I feel the need to write, to get things out of my brain and onto paper for future recollection and digestion. 

LIFE IS NOT FAIR.

Why did I think it was? Why did I believe for one simple moment that it would play nice and let everyone else think this true? Polly Anna strikes again!

My 96 year old mother-in-law, mom, also referred to as Nana, lies in the room next to mine and is actively dying. WHAT THE HELL? WHAT DOES IT ALL MEAN?? Life again, not just one moment in time.  My brain cannot wrap this into sense, or accept it. Death is a part of living. I don't want to be a part of that living. Common sense dictates I accept this. Okay, okay, I get it. But to have this be the sixth person I have helped in the last stages in life is one of those WHAT THE HELL moments! Hey God, I went to school to become a school teacher. My goodness not this. Good golly this isn't the vocation or calling I thought I would have. SIX PEOPLE!!!! Why has this been chosen for me??? 
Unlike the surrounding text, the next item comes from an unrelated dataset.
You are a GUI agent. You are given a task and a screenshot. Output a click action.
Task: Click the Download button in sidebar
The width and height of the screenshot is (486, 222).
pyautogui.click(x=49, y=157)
First my friends mother. Okay I thought I was there for my friend. More like standing proxy for her until her mother's last breath. Then I loved a man who just up and died because of his prior lifestyle.  Dead, whisked away before my very eyes. My mother, the woman who birthed me, who was my best friend. Ugh, dies. First I was told a week. Doctors don't know shit. Six months later she took her last breath. I was there. I had been through her illness with her. Grace had allowed me to be one of the people who physically cared for her.  Another piece of my heart a big, huge piece of my heart. Okay, that makes three. Three people. I can mostly accept that because I was growing older, and people leave their bodies for the next adventure. They graduate from an Earthly body into the next step of their journey. Society says as you get older, this happens more often. Okay probably true, but three is a lot for a person by age forty-two. Most of my friends try to placate my feelings with their logic. It is MY personal journey, the words are hollow to me. Number four was my father-in-law, he was older and not healthy, so it was sad, but I understood that one. FOUR people. FOUR! Was this a preparation fr number five? Maybe because the fifth person was my husband. Oh we walked that together, from first initial diagnosis of sir, you have two tumors in your brain, to the words inoperable brain cancer. I was losing the person I waited 40 years to meet, my curmudgeon, my world. Fourteen months of watching him decline physically as well as emotionally. Seeing him lose his spirit, all of his passion. From avid enjoyment of the great outdoors, fishing, hiking, riding his bicycle to staring out the window feeling broken. Denied. He said he'd waited forever to find me too. Shit. Gone too.